Results of
liver transplantation (LT) for
hepatitis B have improved significantly with the use of
hepatitis B immune globulin (
HBIG) and/or
lamivudine. The aim of this study is to review the long-term outcome of patients who underwent LT for
hepatitis B. Records of 41 patients who underwent LT for
hepatitis B and survived 3 months or longer post-LT were reviewed. Twenty patients were administered no immunoprophylaxis or short-term intramuscular
HBIG, whereas 21 patients were administered high-dose intravenous (IV)
HBIG. Median post-LT follow-up in these 2 groups was 76 months (range, 4 to 155 months) and 25 months (range, 4 to 68 months), respectively.

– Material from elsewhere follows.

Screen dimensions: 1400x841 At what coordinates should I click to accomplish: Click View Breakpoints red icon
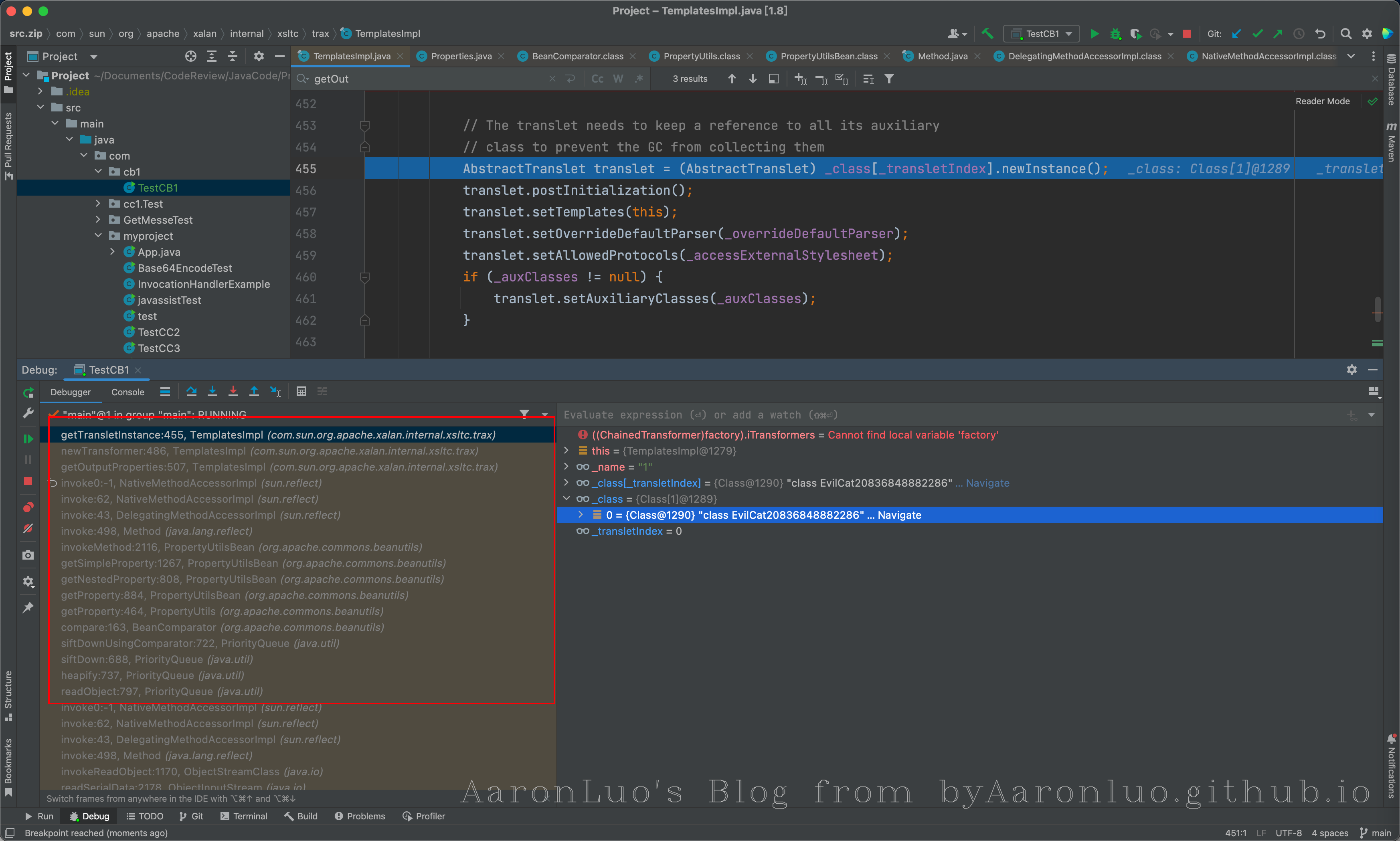click(28, 507)
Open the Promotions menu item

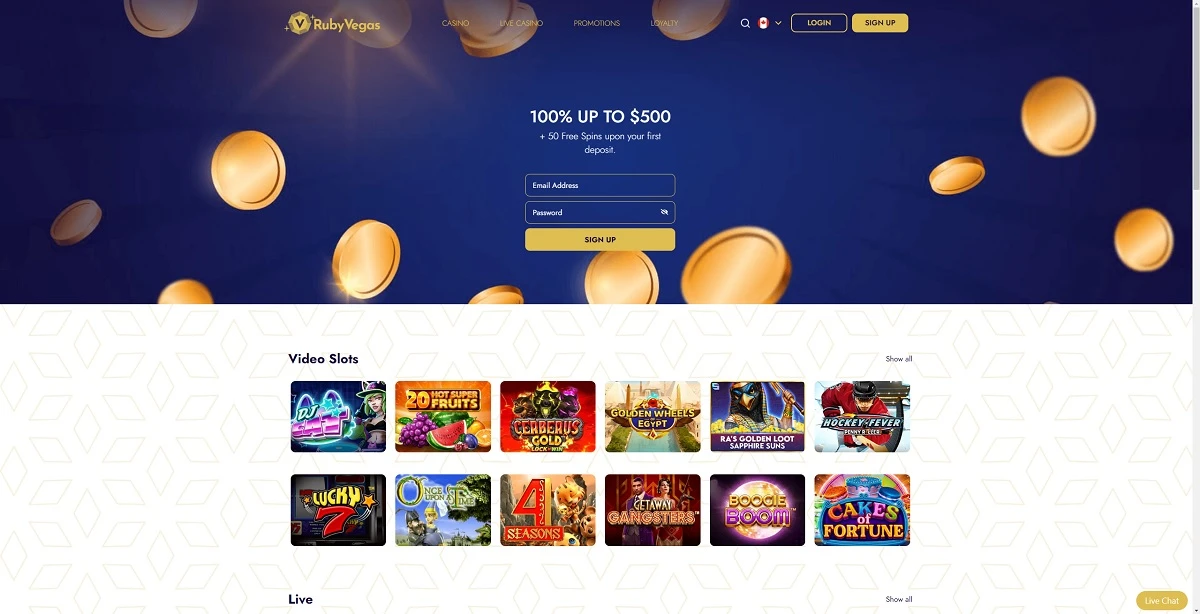(x=597, y=23)
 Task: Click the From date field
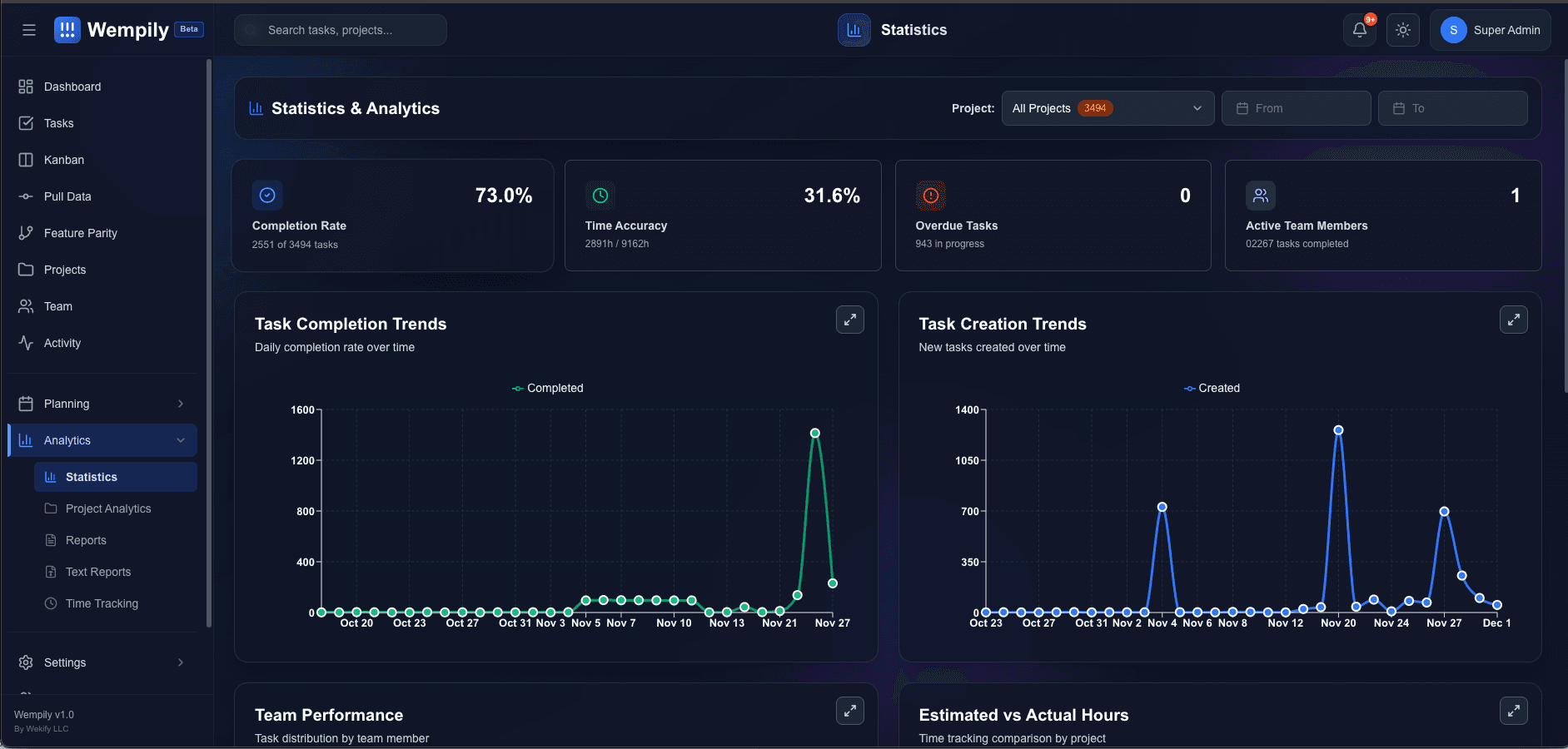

Hepatitis B recurred in 15 (75%) and 4 patients (19%) who underwent LT in the pre-
HBIG and post-
HBIG eras, respectively. Cumulative rates of recurrent
hepatitis B at 1 and 3 years post-LT in these 2 groups were 66% and 77% and 20% and 20%, respectively (P <.001). Recurrent
hepatitis B in the post-
HBIG era correlated with antibody to
hepatitis B surface antigen titer less than 100 IU/L. Nine patients with recurrent
hepatitis B were administered
lamivudine for 13 to 49 months (median, 28 months); 6 patients continued to have stable or improved
liver disease, whereas 3 patients developed virological breakthrough with slow deterioration of
liver disease. Long-term IV
HBIG is effective in preventing recurrent
hepatitis B. The risk for recurrent
hepatitis B is negligible after the first year post-LT. Among patients with no virological breakthrough,
lamivudine can stabilize or improve
liver disease for up to 4 years in patients with recurrent
hepatitis B post-LT.